## BEGIN SUPPLIED ENTRIES
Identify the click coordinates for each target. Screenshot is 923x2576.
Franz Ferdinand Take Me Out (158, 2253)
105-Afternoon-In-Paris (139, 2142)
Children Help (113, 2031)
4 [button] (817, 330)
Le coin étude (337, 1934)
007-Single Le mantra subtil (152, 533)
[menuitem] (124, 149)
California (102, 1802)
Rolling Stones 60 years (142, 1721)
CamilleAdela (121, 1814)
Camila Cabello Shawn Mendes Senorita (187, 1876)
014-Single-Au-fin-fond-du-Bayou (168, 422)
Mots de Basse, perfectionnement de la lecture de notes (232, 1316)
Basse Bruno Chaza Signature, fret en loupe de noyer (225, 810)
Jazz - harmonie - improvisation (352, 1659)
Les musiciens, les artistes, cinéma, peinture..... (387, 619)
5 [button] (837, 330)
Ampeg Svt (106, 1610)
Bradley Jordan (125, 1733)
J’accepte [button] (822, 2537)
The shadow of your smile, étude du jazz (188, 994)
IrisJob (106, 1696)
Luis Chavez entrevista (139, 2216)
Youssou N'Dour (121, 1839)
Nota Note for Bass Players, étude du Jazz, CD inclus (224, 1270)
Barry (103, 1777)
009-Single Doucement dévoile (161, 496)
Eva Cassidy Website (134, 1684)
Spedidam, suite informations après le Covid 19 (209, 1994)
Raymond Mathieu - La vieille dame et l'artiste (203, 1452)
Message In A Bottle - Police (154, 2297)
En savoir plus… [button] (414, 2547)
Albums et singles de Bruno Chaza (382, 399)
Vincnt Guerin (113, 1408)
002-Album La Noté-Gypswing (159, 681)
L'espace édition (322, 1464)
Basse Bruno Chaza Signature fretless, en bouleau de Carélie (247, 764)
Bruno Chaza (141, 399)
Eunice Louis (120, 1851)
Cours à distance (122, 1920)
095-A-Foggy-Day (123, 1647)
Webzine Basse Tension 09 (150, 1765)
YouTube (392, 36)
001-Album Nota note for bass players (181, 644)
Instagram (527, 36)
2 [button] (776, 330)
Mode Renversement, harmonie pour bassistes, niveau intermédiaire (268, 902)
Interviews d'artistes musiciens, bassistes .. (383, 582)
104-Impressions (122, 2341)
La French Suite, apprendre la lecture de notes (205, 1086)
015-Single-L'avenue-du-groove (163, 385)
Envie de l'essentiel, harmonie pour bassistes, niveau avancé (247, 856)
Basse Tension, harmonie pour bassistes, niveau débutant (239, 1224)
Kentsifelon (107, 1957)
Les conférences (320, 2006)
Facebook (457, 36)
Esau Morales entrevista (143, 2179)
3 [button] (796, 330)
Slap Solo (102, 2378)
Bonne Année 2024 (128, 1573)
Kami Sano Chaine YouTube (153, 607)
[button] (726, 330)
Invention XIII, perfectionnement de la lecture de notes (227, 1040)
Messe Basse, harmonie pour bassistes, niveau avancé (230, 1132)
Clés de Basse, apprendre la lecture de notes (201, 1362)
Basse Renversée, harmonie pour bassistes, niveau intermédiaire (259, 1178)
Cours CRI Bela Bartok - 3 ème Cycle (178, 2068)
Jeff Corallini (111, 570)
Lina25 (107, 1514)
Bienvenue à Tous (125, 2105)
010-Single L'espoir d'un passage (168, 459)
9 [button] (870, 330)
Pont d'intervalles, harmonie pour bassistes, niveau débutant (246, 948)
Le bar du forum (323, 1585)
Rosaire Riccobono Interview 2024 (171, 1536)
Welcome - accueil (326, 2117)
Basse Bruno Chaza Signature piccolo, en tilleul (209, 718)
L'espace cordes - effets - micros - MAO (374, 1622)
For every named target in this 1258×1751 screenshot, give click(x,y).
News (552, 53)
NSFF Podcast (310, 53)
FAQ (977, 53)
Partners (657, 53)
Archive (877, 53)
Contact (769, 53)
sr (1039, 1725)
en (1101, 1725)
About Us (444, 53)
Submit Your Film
## END SUPPLIED ENTRIES
**WHAT TO PRODUCE:**
Please state how many lines of the records above contain the string "notes", with case counting, and give only the number.

**CORRECT RESPONSE:**
4